In 2015, Zach and his wife Amy visited the Tetons and fell in love with the landscapes. Because Zach could work remotely, they decided to pack up and move to Victor and bring his coffee
career with him.

Zach’s company, Intercontinental Coffee Trading, purchases coffee from farms, producers, co-ops, and exporters in coffee-producing regions. Zach then sells the raw beans to coffee roasters across the country. “Locally, I work with Great Northern [Jackson], Morning Glory [West Yellowstone], and Ghost Town [Bozeman], but most of my roasters are on the East Coast where specialty coffee is the most popular,” Zach says. 

The nature of Zach’s job involves regular travel. He has already been to Costa Rica to visit with co-ops, mills, producers, and exporters and expects to travel to Colombia this year. About once a month he travels across the country visiting roasters and attending trade shows. “I love communicating with my roasters,” Zach says. “We depend on each other to succeed so it’s a symbiotic relationship.”

Fran Pistoresi, teaches English for Lake Tahoe Community College from her Teton Valley home. Photo by Linda Swope of Swope’s Mountain Photography.

Fran Pistoresi, English Professor, Lake Tahoe Community College

A skill Fran Pistoresi has found to be helpful throughout her teaching career is winging it. “You have to be patient with yourself and seek out opportunities to learn,” she says. Fran currently teaches entry level college English courses online for both University of Phoenix and Lake Tahoe Community College (LTCC). 

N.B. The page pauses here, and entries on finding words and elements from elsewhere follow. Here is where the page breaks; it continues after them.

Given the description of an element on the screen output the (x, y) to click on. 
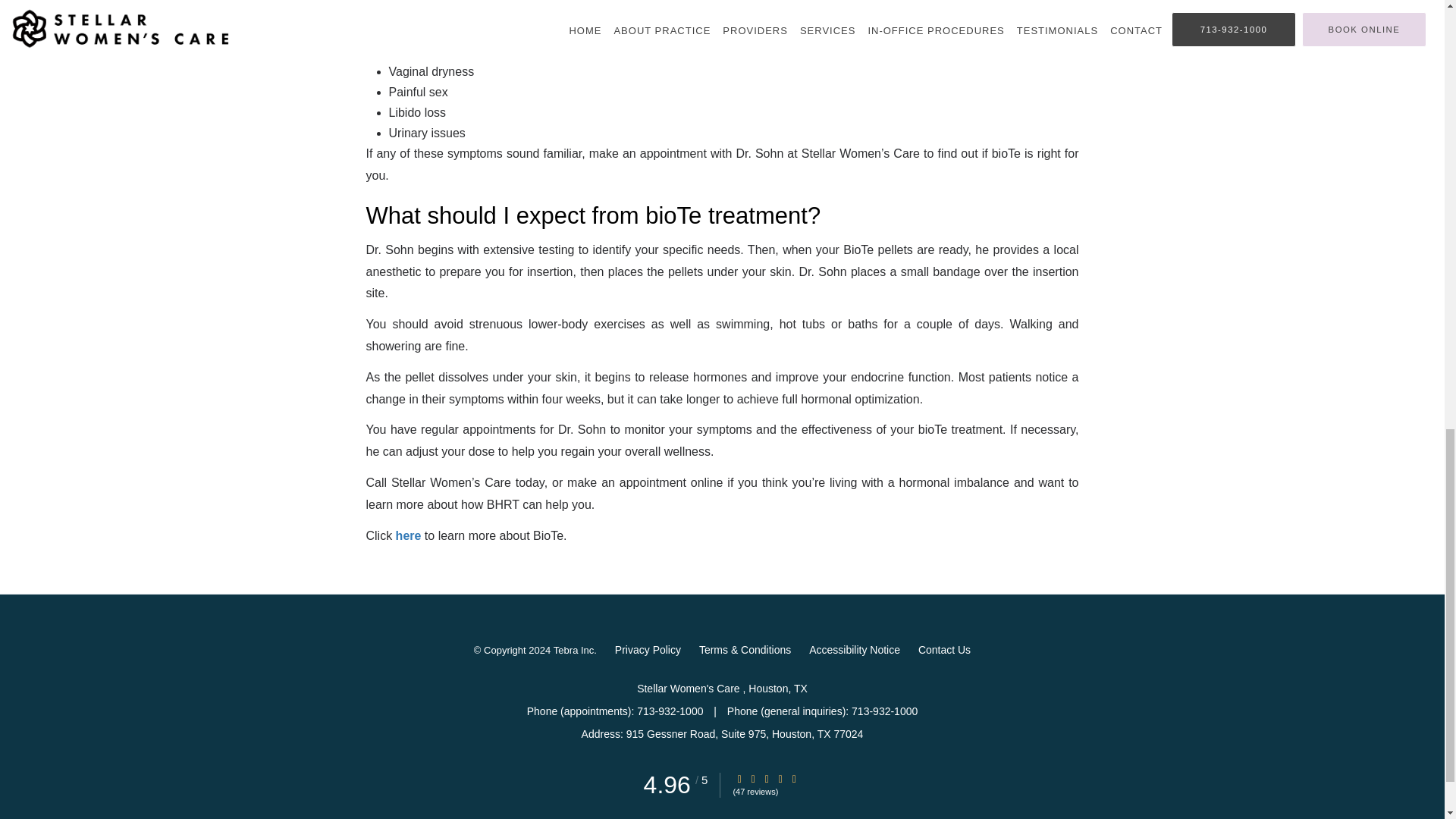
Star Rating (766, 778)
Star Rating (780, 778)
Star Rating (738, 778)
Star Rating (794, 778)
Star Rating (753, 778)
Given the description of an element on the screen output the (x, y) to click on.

Fran got her teaching credentials through the non-traditional route of Teach for America in Los Angeles. She later moved to Teton Valley and worked at the middle school before relocating to Lake Tahoe. On a whim, she applied to LTCC and was asked to teach two English classes. 

While at LTCC, Fran thought it would be a good idea to try teaching online. She took a basic class and jumped into the new teaching platform. “Being a rookie, I put all my materials online that I would typically use for an in-person class,” Fran says. After realizing that did not help her students succeed, she took any class she could to improve her online teaching skills. 

Teaching online is much different than in a classroom. “In person, it is like a performance,” Fran says. “You feed off the audience and deliver what they need. It is an ego-stoke. Being online I had to learn other ways to have that fulfillment.” 

Fran’s favorite part of her job is researching big picture ideas related to education. “I read a lot and find out how to help students achieve and succeed based on research,” Fran says. “I read a great book about stress being an anchor and utilizing it to better achievement. I then created lessons to harness those feelings for success.”

Fran returned to Teton Valley in 2015 and was able to bring her jobs with her. “I love that I have flexibility in my schedule to spend time with my children while they are little and go on hikes, or [to] ski with my husband.”